How to complete this task >> The lines from the top of the listing through the one containing "Пирит (16, 2263)" are to be retyped exactly, with no other lines.

(Listed entries begins)

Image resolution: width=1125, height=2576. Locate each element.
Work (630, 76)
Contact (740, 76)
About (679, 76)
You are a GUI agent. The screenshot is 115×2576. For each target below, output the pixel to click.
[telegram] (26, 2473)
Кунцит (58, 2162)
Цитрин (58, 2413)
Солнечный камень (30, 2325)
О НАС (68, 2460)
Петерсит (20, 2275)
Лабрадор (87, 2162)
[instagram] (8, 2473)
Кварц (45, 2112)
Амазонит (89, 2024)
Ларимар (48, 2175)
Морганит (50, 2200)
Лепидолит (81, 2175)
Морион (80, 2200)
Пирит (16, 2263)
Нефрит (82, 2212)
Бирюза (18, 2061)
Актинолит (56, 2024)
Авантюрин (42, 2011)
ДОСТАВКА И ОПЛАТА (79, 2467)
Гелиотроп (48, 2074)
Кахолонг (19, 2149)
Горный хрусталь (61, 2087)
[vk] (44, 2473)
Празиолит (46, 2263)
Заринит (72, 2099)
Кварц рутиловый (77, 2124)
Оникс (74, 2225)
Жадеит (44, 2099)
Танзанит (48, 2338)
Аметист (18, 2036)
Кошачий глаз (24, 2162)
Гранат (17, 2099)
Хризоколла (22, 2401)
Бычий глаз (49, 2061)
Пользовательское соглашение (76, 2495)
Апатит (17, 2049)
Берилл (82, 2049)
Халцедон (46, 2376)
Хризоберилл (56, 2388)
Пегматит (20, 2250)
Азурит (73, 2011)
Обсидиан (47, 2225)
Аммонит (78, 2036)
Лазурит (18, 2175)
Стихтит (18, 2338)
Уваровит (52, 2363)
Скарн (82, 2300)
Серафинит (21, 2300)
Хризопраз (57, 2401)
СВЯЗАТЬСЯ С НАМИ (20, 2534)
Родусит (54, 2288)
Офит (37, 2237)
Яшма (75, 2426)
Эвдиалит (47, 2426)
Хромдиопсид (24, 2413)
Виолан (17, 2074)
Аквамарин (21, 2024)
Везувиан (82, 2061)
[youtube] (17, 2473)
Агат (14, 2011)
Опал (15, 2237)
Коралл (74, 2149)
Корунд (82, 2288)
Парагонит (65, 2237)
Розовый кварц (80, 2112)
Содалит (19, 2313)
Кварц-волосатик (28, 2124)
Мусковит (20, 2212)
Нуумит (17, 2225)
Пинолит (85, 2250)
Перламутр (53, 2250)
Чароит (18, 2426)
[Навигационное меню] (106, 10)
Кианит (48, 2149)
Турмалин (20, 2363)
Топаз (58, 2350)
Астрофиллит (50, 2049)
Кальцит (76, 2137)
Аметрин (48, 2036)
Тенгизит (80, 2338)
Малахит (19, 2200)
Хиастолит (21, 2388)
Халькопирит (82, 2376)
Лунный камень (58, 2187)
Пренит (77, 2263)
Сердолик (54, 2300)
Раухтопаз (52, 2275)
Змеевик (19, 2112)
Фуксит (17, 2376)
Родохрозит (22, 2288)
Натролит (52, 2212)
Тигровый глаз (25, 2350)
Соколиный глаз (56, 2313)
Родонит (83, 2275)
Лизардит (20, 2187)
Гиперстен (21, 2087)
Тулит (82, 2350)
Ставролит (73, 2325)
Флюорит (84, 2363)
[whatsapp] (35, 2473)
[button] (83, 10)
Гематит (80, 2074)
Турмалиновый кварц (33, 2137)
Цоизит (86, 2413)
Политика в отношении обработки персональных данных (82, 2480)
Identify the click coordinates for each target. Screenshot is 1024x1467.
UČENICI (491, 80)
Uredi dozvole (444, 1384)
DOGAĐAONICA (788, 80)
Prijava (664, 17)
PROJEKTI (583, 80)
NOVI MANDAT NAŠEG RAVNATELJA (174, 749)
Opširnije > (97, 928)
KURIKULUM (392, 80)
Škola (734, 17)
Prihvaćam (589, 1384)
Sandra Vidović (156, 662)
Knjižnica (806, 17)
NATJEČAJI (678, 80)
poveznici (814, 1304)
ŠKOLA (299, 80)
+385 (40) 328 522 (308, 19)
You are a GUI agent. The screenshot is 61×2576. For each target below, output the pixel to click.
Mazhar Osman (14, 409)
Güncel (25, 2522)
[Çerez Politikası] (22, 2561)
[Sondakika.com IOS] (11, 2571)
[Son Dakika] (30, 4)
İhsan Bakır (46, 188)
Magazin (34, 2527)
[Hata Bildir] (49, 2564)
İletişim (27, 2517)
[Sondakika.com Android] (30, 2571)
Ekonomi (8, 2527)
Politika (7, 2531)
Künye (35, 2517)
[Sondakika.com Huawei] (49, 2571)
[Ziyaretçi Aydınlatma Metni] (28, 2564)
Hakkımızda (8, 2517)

(Listed entries ends)

Response area >>
Image resolution: width=1125, height=2576. Locate each element.
Work (630, 76)
Contact (740, 76)
About (679, 76)
You are a GUI agent. The screenshot is 115×2576. For each target below, output the pixel to click.
[telegram] (26, 2473)
Кунцит (58, 2162)
Цитрин (58, 2413)
Солнечный камень (30, 2325)
О НАС (68, 2460)
Петерсит (20, 2275)
Лабрадор (87, 2162)
[instagram] (8, 2473)
Кварц (45, 2112)
Амазонит (89, 2024)
Ларимар (48, 2175)
Морганит (50, 2200)
Лепидолит (81, 2175)
Морион (80, 2200)
Пирит (16, 2263)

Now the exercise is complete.